Since I've been sick, I have little else to report. I did feel well enough on Thursday to go for a short, easy run. It was so gorgeous outside, I was just itching to go, and I felt good while out there. But maybe that was a mistake, because I seem to have felt physically worse since then.

Work has been slowly getting a little less stressful. I still feel overwhelmed every time I get a new patient, but I've been working my way through it. I had a 5-hour training class yesterday, which will help me feel a little less stressed with the techniques I learned. I expect things will continue to improve. I just wish the whole process would proceed a bit more quickly.

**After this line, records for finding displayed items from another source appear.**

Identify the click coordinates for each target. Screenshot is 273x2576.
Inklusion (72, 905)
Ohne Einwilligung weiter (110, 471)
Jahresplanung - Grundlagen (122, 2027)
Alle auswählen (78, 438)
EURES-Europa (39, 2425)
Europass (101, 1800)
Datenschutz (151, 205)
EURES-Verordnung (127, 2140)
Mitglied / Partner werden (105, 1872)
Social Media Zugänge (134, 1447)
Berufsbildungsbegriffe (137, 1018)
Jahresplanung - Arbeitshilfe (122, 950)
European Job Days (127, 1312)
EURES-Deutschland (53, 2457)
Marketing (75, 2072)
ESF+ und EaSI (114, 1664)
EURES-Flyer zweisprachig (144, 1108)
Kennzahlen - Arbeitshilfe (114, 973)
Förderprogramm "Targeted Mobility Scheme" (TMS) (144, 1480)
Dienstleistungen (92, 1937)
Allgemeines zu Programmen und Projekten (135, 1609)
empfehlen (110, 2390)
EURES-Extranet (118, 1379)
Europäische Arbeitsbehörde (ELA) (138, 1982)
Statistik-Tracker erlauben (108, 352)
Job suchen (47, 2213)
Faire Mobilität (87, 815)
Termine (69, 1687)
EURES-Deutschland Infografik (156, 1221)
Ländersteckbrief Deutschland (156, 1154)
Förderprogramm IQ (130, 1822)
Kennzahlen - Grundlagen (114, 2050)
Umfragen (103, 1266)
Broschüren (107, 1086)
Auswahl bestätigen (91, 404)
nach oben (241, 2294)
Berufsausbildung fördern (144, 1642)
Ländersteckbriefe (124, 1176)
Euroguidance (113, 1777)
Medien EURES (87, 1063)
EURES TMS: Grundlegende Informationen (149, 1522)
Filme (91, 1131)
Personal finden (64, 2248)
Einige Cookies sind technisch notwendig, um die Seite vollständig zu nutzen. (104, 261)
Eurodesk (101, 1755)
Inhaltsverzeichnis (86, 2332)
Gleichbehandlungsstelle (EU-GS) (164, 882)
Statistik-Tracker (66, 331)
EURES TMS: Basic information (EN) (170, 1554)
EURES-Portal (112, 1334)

Proceeding more quickly; that seems to be the theme of this post. I want to feel physically better sooner rather than later. I want to feel less overwhelmed at work as soon as possible. I'm apparently not thrilled with God's time frame right now. I guess that means I need to work on acceptance. Pushing back against God's time won't get me anywhere. I know that. So I guess I'll be convalescing a bit longer and continuing to walk through the newness of my job as best I can. And I'll keep working on my acceptance.

1 comment:

Tina Fariss Barbour said...

I'm sorry you're still battling this illness. Hope you feel better soon. And I'm glad the job is going better.

You will get better physically and you will become very comfortable with your job. I am very impatient, too, so I can empathize with you. But you're right--there's God's time, and there's still things we can loearn even during waiting periods.